AndrewGreenBull's Blog : FDA Calendar Focus: XNPT

It was three months ago when I last mentioned about XNPT. Three months passed like a blink of an eye, and now XNPT is back in the market spotlight.

Although FDA put off the review time for the company’s potential restless legs syndrome drug XP13512, XNPT didn’t plunge like others in the same situation. There was a small pullback when the news first released, but after that XNPT gradually regained the lost ground.

We can tell that the market is very patient and confident on XNPT, and there are several things what might explain this:

First of all, XNPT is around 88% owned by institutional investors. Generally, institutional investors have deeper view of a company and have more patience to hold their position until success.

Secondly, XP13512 is a very promising treatment for restless legs syndrome (RLS). According to XNPT’s Phase 3 clinical trial data, all doses of XP13512 demonstrated statistically significant improvements over placebo on the primary endpoint, and XP13512 was also generally well tolerated at all doses in this study.

At last, FDA didn’t require additional trial but Risk Evaluation and Mitigation Strategy (REMS). This situation was similar to DYAX. Just like what I predicted for the approval of DYAX, I believe that XNPT has a very high possibility for FDA approval. Taking these three things into consideration, the market has good reasons to show its confidence as well as patience on XNPT.

Further more, good news came out on last Thursday that FDA don’t even need advisory panel for the review of XP13512. XNPT had a nice rally over the news and broke the $20 resistance. The FDA review date for XP13512 is scheduled on Feb 2.

XNPT’s pipeline: http://imgur.com/StNB9.gif

XP13512 Overview: XP13512 is a drug candidate for restless legs syndrome (RLS). RLS is a neurological condition, which affects 15.5 million medically significant sufferers across the seven major markets. The cause of RLS is unknown, but some associated risk factors include uremia, iron deficiency, diabetes and spinal cord or peripheral nerve injury.

XP13512 Potential Market: The total sales of RLS market had climbed from $165 million in 2005 to nearly $330 million in 2006, and this number jumped to near $500 million in 2007, according to IMS health, an industry information agency. If this market keeps growing with this rate, the total sales will break 1 billion dollars in 5 years. This is somewhat contributed to GSK’s multi-million dollars advertisement.
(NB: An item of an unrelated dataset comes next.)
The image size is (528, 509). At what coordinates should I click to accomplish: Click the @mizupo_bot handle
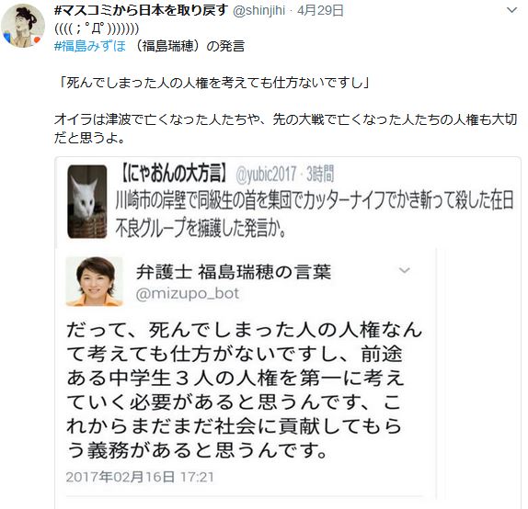tap(188, 294)
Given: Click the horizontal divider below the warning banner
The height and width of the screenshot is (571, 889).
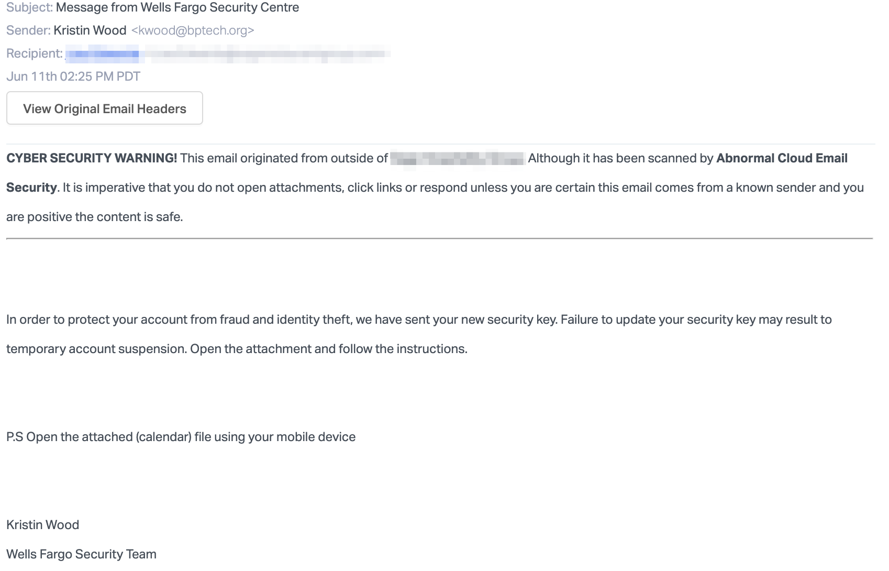Looking at the screenshot, I should point(440,238).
Agreement with GSK: In February 2007, XNPT entered into an exclusive collaboration with GSK to develop and commercialize XP13512 in all countries of the world excluding five Asian countries. Under the terms of the agreement, XNPT can receive up to $275,000,000 upon the achievement of additional clinical and regulatory milestones, of which $85,000,000 has been received to date, including a milestone payment of $20,000,000 received in March 2009, and up to $290,000,000 upon the achievement of specified XP13512 sales levels.( 10Q P9)
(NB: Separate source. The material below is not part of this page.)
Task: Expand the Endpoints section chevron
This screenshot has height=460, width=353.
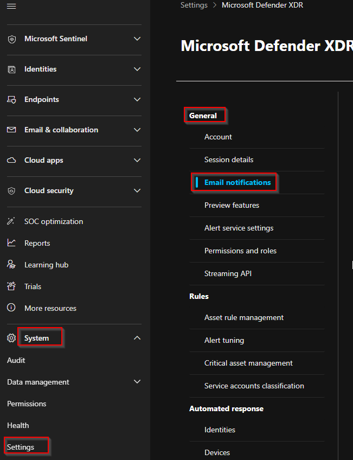Action: coord(137,100)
Agreement with Astellas Pharma: XNPT licensed XP13512 to Astellas Pharma in Japan and 4 other Asian countries. Astellas Pharma has already submitted NDA in Japan in last November. XNPT has received 18 million dollars milestone payment to date and is eligible to receive additional potential clinical and regulatory milestone payments up to 42 million dollars besides sales royalties, according to XNPT’s third quarter earning report.

XNPT Financial:There were about 160 million cash and equivalence, short-term investments and other current assets on XNPT’s third quarter balance sheet. This strong financial position could make most of other small cap companies jealous. If you take a look of the quarterly report in the same period, you will find out that XNPT had more liquidity on the balance sheet.

XNPT is currently trading ahead of its 50 days & 200 days moving average. With the approach of the FDA decision day, XNPT, which is under market spotlight, will have a very good chance to break the previous high $25 and even 52 weeks high $30 if XP13512 got FDA approval as expected.

*Disclaimer: The author of this post is not a licensed analyst and the purpose of this post is for information sharing and discussion only, not recommendation for any stock buying and selling activity. Please do your own research before making any trading decision.